Q:  That’s an "interesting" approach. Kladno is the biggest town in the Central Bohemian Region and there are many excluded localities there…

A:  In 2013 a study was produced of the impact of gaming rooms on the town. They were being addressed in connection with "problematic" residential hotels, as part of a strategy to reduce gambling. The most recent document in the social arena that the town has published is its "Community Plan for Social Services of the City of Kladno 2013+". In the housing area, that plan only addresses crisis housing – there is a lack of hostels or crisis housing for people in acute need of accommodation (last year one such "crisis center" was created by the Red Cross) and there is a lack of related housing for families now living in shelters. The plan was to arrange for five such apartments. According to the current [Czech Government] concept for the prevention of homelessness, however, all persons who have been living long-term in residential hotels are to be considered homeless or in need of housing – and about one-third of them are children. That gives us an estimated 800 citizens to whose situation the town is indifferent.

Q:  What about the "famous" project to revitalize the Kročehlavy housing estate? The town raised more than CZK 200 million from the EU to renovate it. In its application it based its request on the fact that part of the housing estate was an excluded locality at the time they applied – namely, the Meat Factory residential hotel. CZK 3 million was allocated for that facility, but in the final result, no money was invested there at all except for what it cost to build a small playground.

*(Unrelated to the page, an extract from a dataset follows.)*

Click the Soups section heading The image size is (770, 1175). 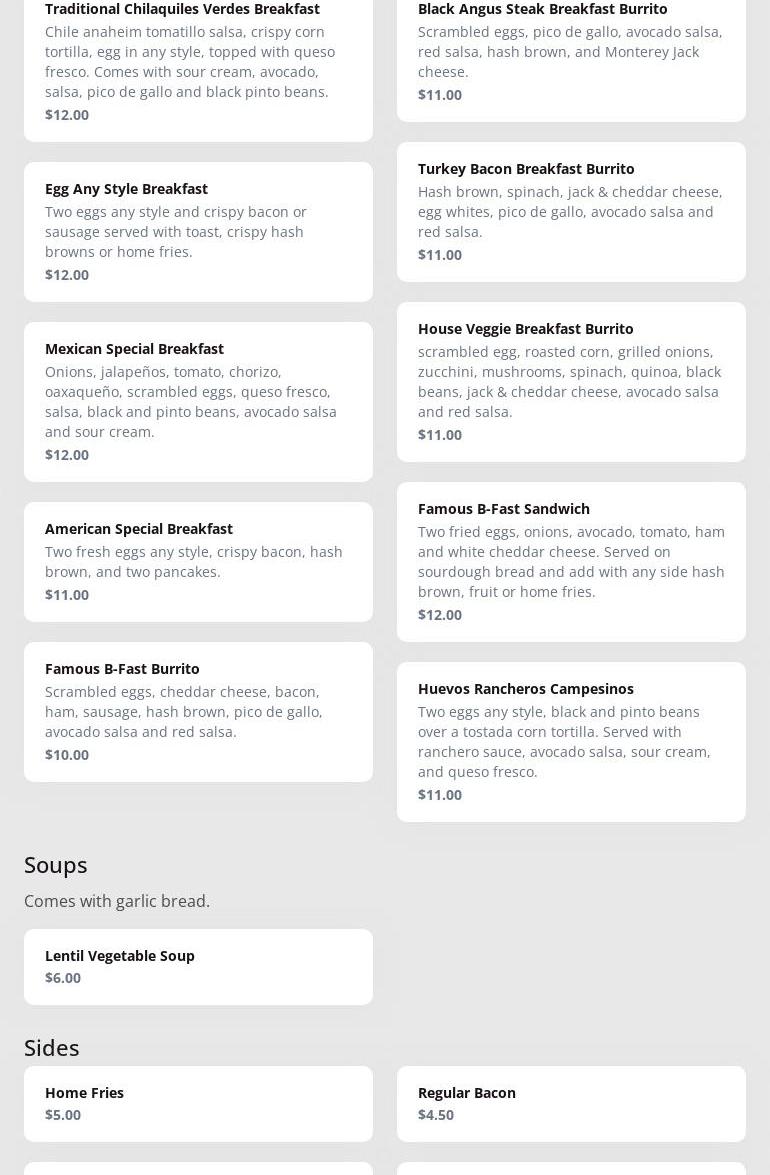coord(56,864)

A:  It’s as you say. The project called "IPRM IOP Kročehlavy Housing Estate", as a project focused on integrating a socially excluded Romani locality, de facto did not produce that result. One difficulty is that the social housing system is not seriously defined by Czech law. The representatives of the town of Kladno can say that they consider social housing to be, for example, the crisis housing they offer in the form of two shelters. The capacity of the shelter for mothers with children is insufficient, and there is a lack of a connection between that facility and social housing. There is no shelter that will house two parents together with their children, and there is no shelter for a man with children. Some town councilors also consider the system for awarding municipal apartments through the "envelope method" to be social housing, during which they give preference to socially-sensitive factors (such as the number of children in a family or whether someone is a single parent), as well as the municipal housing provided through a special regime for persons living with disabilities or for the elderly (like the META building).

Q: According to what you say the option of transitional housing isn’t even being addressed, is that right?

A: It’s being talked about, but not addressed. Allegedly they have to wait for the social housing law to be adopted, without it nothing can be done. One step in a transitional housing system could be the shelters. However, as I said, the interconnecting level is missing, which would be living in an apartment with social service support. In Kladno the discourse about housing places a strong emphasis on a tenant’s merit – on not leasing to people with debts. Mayor Milan Volf, in one interview last autumn, said he would never allow the integration of people from the residential hotels "among the decent citizens". In 2012 the town was unable to reach agreement on collaborating with the Czech Government Agency for Social Inclusion. However, the approaches are changing – we’ll see what happens next.